I do all of the shopping, cooking and laundry. I fortunately have a
once a week housekeeper that does an excellent job, else we would
be living in a pig sty.
The point of my post is that Florida has a Department of Elder Affairs.
I suspect that most states have a similar organization at the state level.
A few months ago, I decided that I could not go on indefinitely without
help and after a bit of googliing I contacted the Department of Elder
Affairs. I was pleasantly surprised to learn they are extremely well
organized and well connected with the Department of Children and
Families (DCF) that is the source of management and funding for
all state managed family support functions.
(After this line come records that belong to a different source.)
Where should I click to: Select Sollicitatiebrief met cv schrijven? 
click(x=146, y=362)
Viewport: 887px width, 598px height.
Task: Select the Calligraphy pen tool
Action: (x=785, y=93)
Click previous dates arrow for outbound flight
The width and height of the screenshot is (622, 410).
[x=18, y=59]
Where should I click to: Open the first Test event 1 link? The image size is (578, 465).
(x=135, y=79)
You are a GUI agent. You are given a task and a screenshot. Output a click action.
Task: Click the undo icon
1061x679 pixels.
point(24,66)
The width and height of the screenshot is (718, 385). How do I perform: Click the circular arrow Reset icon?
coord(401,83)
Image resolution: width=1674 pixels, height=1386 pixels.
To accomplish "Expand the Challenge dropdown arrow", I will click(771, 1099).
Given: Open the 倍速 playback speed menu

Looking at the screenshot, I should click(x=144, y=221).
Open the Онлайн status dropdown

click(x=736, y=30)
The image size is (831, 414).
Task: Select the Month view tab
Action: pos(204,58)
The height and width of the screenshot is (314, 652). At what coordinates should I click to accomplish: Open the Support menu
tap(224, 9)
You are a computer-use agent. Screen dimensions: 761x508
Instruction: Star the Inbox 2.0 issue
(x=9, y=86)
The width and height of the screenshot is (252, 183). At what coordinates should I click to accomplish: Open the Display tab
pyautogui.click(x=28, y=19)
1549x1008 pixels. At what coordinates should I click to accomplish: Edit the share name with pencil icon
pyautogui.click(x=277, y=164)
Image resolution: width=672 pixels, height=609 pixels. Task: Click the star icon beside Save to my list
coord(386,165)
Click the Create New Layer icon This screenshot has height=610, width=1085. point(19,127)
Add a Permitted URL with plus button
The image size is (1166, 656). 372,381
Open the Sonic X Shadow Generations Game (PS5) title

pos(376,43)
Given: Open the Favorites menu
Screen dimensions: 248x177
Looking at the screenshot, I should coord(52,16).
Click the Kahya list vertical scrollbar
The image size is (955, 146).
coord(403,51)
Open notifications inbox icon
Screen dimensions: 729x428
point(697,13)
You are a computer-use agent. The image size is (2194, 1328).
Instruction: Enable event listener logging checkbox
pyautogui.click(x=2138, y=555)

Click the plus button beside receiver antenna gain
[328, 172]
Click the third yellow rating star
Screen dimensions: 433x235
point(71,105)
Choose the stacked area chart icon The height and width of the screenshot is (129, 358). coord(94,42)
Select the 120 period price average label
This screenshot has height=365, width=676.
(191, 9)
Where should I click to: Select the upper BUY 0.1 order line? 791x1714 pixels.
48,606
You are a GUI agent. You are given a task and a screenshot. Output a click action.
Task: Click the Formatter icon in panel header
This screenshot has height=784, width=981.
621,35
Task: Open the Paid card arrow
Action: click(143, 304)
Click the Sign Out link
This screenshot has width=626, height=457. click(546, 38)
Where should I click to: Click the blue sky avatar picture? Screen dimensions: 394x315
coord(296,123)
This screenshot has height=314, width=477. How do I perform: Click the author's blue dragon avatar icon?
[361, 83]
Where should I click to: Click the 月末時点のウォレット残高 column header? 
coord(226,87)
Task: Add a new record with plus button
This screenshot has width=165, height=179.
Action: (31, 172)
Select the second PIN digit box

They're the same people
that manage food stamps and medicaid.
The screening and approval cycle can be quite lengthy unless one
is computer literate, but in my case, I cut it to a little over two weeks
by utilizing my online correspondence, and personal copying and FAX
facilities.
I was given a list of support companies under contract to DCF and
required to choose one as my ongoing support agency and manager.
The type/kinds of support vary from company to company, but I was
also given a spreadsheet like matrix from which to compare them and
choose the one that most nearly meets my requirements. I will meet
with the assigned personal care manager next Monday to work out
the details of my requirements and set up a schedule. I expect to get
help with personal hygiene for my wife, laundry and oversight of
our medications. I will also get some 'respite' help. I think that means
baby sitter service while I get some time off.
I encourage anyone needing such support to search out your state
department of consumer affairs and work from there. You don't
have to be financially destitute to get help. You don't have to give
up your house or car or even your satelllite TV.
--
Brick said that
"Brick" <hrbr...@NOSPAMverizon.net> wrote in message
news:G5SNm.5986$kY2....@newsfe01.iad...
You, sir, are a prince! I realize it even if your wife cannot. Blessings
to you and to her.
Ken Bland
No one can imagine what being a caregiver for Alzheimer's patient is
like unless they have experienced it. That is why I found (and still
find) comfort in this newsgroup.
My mother talked of being cold (instead of hot as your wife does) and it
was 90+ degrees outside. I always had to keep the A/C off or turned
high and bundled her up. She complained of her head "feeling bad".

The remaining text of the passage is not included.